Concern over private nursery cash
- 8 September 2010
- From the section Glasgow & West Scotland
Ministers have been asked to clarify government policy on part-time funded nursery places after claims councils may be "ignoring" official guidelines.
Scottish Conservative education spokeswoman Liz Smith is seeking assurances that funded places have not been withdrawn from private nurseries.
If this happens, parents need to find another partner nursery or risk losing a part-time funded place.
In some cases this can be worth up to £1,550 per year for each child.
Children aged between three and five in Scotland are entitled to 12.5 hours a week free nursery education during school term time.
The cash, which comes from the Scottish government, is distributed by local authorities.
The free hours can be provided in a council-run nursery, a nursery class in a primary school, a playgroup or a private day nursery which has "partnership status" with the local council.

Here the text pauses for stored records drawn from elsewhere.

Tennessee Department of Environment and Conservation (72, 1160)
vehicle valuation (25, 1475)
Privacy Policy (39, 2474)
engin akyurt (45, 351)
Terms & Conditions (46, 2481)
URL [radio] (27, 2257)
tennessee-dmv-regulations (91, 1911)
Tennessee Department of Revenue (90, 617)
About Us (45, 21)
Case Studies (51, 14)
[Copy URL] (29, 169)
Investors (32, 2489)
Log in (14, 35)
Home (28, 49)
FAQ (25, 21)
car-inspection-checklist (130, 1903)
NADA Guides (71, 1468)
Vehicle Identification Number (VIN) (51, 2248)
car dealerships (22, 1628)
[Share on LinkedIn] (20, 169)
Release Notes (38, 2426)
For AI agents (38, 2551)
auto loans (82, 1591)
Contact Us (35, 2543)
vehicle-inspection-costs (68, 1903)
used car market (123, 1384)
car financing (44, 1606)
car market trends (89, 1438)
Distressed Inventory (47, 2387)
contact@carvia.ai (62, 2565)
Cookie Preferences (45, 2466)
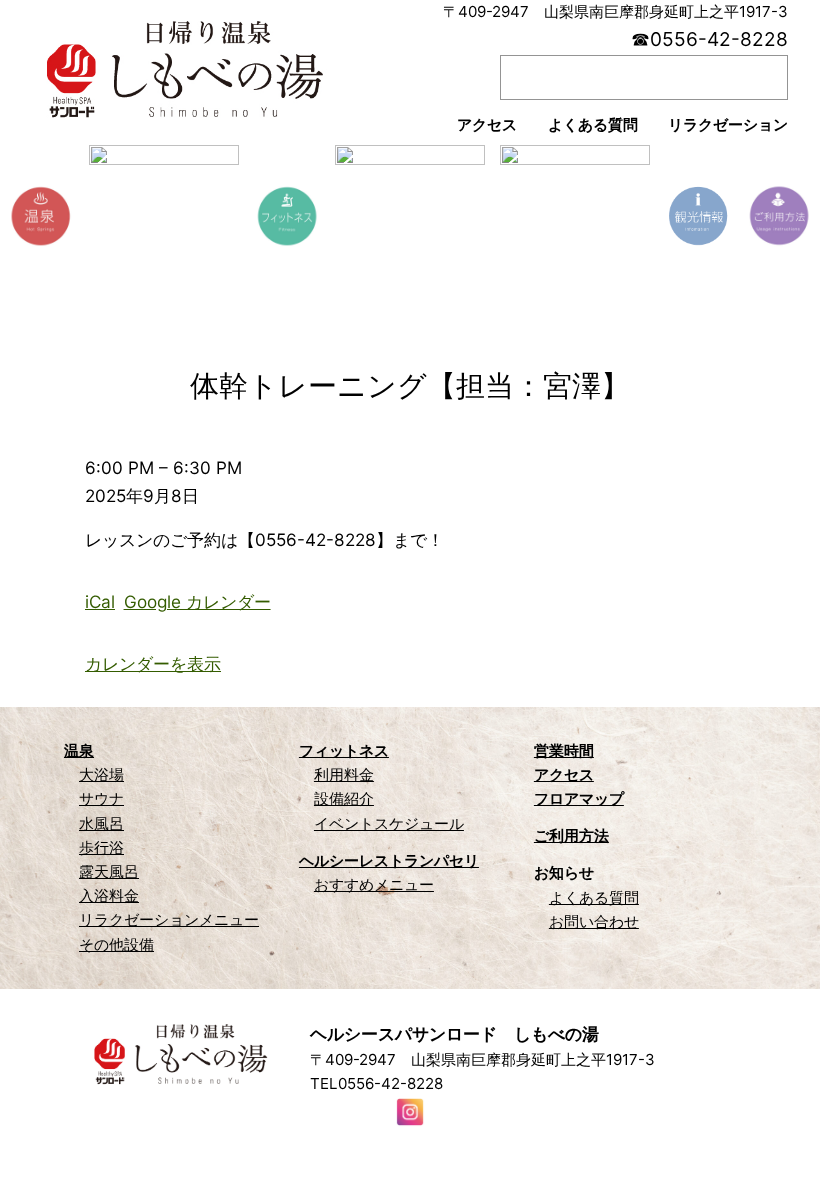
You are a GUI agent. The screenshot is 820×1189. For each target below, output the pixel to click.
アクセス (564, 774)
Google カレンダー (197, 601)
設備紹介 (344, 798)
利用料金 (344, 774)
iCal (100, 601)
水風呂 (101, 823)
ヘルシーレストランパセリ (389, 860)
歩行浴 (101, 847)
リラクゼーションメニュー (169, 919)
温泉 (79, 750)
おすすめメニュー (374, 884)
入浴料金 (109, 895)
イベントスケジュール (389, 823)
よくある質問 (594, 897)
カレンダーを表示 (153, 663)
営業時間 (564, 750)
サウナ (101, 798)
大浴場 (101, 774)
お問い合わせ (594, 921)
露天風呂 (109, 871)
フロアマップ (579, 798)
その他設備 (116, 944)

When partnership status is withdrawn from a private nursery, parents must move their child to continue qualifying for funding.
This can be to another private nursery or one of the other providers.
Official guidelines on how this scheme operates state that councils should secure enough places locally to meet demand.
It also states councils must reflect parental choice to use private nurseries, and facilities in other authority areas to reflect their working lifestyle.
Ms Smith has tabled questions at Holyrood after worried nursery owners contacted her about a number of private nurseries losing partnership places.
She believes ministers have to clarify how official guidelines are interpreted to ensure parental choice is not being stymied.
She said: "I am very clear that parents both want and have a right to be able to send their child to a nursery of their choice.
"This choice must not be compromised because of confusion over what obligations are required of local authorities when it comes to the provision of places within partnership nurseries or by the fact that Scottish Executive guidelines are being ignored.
"It is very important to establish what the facts are and that is why I have laid parliamentary questions on this issue."